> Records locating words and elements
━━━━━━━━━━━━━━━━
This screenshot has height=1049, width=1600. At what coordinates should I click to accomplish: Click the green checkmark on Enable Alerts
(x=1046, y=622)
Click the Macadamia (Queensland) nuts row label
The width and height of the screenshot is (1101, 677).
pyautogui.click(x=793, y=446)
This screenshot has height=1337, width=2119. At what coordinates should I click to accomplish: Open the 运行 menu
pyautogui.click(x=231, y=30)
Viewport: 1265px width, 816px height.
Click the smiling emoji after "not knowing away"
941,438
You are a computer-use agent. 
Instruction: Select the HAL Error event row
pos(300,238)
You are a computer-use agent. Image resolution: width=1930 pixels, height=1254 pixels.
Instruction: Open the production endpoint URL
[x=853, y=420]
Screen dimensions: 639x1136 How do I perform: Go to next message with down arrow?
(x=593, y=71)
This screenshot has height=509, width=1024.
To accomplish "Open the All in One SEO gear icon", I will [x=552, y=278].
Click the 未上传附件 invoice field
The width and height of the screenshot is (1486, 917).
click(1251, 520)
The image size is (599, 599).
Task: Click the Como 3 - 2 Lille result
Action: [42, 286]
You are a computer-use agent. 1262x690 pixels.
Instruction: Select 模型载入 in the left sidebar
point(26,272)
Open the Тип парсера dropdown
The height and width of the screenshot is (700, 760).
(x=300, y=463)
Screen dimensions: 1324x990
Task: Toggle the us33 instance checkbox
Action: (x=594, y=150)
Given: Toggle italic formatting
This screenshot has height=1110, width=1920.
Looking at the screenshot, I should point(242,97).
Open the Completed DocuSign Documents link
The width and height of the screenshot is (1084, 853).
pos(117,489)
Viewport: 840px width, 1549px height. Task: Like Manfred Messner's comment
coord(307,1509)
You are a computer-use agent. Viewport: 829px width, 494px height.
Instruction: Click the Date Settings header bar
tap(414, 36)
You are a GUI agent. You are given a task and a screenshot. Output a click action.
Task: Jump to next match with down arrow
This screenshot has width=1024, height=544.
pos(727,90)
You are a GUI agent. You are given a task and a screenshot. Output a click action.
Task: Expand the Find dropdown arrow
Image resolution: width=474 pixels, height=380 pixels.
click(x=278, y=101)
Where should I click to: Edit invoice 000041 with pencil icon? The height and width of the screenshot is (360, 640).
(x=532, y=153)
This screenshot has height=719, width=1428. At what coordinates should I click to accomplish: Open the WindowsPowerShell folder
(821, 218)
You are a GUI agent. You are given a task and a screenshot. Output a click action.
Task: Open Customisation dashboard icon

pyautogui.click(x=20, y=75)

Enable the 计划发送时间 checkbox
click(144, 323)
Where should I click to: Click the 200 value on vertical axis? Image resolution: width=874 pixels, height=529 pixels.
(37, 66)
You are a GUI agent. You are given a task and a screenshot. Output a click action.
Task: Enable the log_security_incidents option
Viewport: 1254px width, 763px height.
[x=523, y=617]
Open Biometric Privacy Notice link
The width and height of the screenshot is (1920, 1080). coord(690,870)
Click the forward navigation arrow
━━━━━━━━━━━━━━━━
> What the task asks
Copy all the lines above again, swapping each "Instruction" for "Goal" and leaving everything else as it is.

> Solved problem
This screenshot has height=1049, width=1600. At what coordinates should I click to accomplish: Click the green checkmark on Enable Alerts
(x=1046, y=622)
Click the Macadamia (Queensland) nuts row label
The width and height of the screenshot is (1101, 677).
pyautogui.click(x=793, y=446)
This screenshot has height=1337, width=2119. At what coordinates should I click to accomplish: Open the 运行 menu
pyautogui.click(x=231, y=30)
Viewport: 1265px width, 816px height.
Click the smiling emoji after "not knowing away"
941,438
You are a computer-use agent. 
Goal: Select the HAL Error event row
pos(300,238)
You are a computer-use agent. Image resolution: width=1930 pixels, height=1254 pixels.
Goal: Open the production endpoint URL
[x=853, y=420]
Screen dimensions: 639x1136 How do I perform: Go to next message with down arrow?
(x=593, y=71)
This screenshot has height=509, width=1024.
To accomplish "Open the All in One SEO gear icon", I will [x=552, y=278].
Click the 未上传附件 invoice field
The width and height of the screenshot is (1486, 917).
click(1251, 520)
The image size is (599, 599).
Task: Click the Como 3 - 2 Lille result
Action: [42, 286]
You are a computer-use agent. 1262x690 pixels.
Goal: Select 模型载入 in the left sidebar
point(26,272)
Open the Тип парсера dropdown
The height and width of the screenshot is (700, 760).
(x=300, y=463)
Screen dimensions: 1324x990
Task: Toggle the us33 instance checkbox
Action: (x=594, y=150)
Given: Toggle italic formatting
This screenshot has height=1110, width=1920.
Looking at the screenshot, I should point(242,97).
Open the Completed DocuSign Documents link
The width and height of the screenshot is (1084, 853).
pos(117,489)
Viewport: 840px width, 1549px height. Task: Like Manfred Messner's comment
coord(307,1509)
You are a computer-use agent. Viewport: 829px width, 494px height.
Goal: Click the Date Settings header bar
tap(414, 36)
You are a GUI agent. You are given a task and a screenshot. Output a click action.
Task: Jump to next match with down arrow
This screenshot has width=1024, height=544.
pos(727,90)
You are a GUI agent. You are given a task and a screenshot. Output a click action.
Task: Expand the Find dropdown arrow
Image resolution: width=474 pixels, height=380 pixels.
click(x=278, y=101)
Where should I click to: Edit invoice 000041 with pencil icon? The height and width of the screenshot is (360, 640).
(x=532, y=153)
This screenshot has height=719, width=1428. At what coordinates should I click to accomplish: Open the WindowsPowerShell folder
(821, 218)
You are a GUI agent. You are given a task and a screenshot. Output a click action.
Task: Open Customisation dashboard icon

pyautogui.click(x=20, y=75)

Enable the 计划发送时间 checkbox
click(144, 323)
Where should I click to: Click the 200 value on vertical axis? Image resolution: width=874 pixels, height=529 pixels.
(37, 66)
You are a GUI agent. You are given a task and a screenshot. Output a click action.
Task: Enable the log_security_incidents option
Viewport: 1254px width, 763px height.
[x=523, y=617]
Open Biometric Privacy Notice link
The width and height of the screenshot is (1920, 1080). coord(690,870)
Click the forward navigation arrow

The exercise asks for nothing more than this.